[Saved entries]
..........

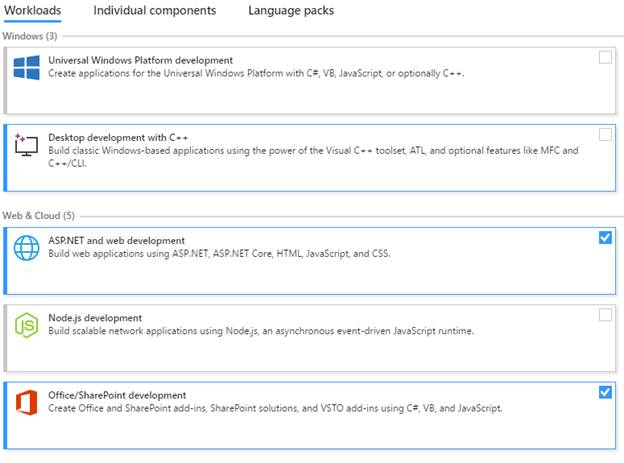Open the Language packs tab
Image resolution: width=624 pixels, height=463 pixels.
[291, 11]
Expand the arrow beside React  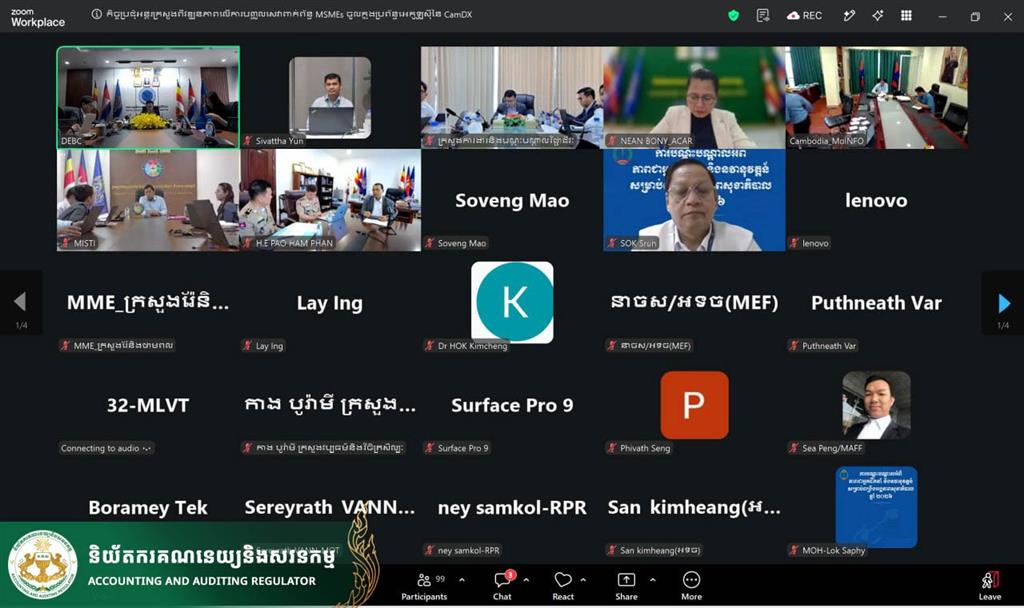pyautogui.click(x=583, y=579)
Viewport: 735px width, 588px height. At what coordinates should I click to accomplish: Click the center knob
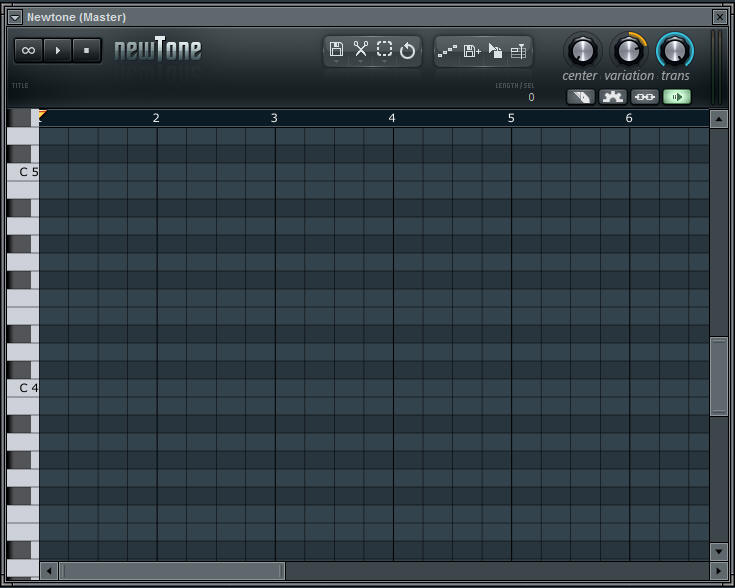tap(581, 51)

..........

## PROBLEM STATEMENT:
In the data above, find the line containing "Viewport: 735px width, 588px", then output it and every later line exactly, without the pictures.

## ANSWER SPACE:
Viewport: 735px width, 588px height. At what coordinates should I click to accomplish: Click the center knob
tap(581, 51)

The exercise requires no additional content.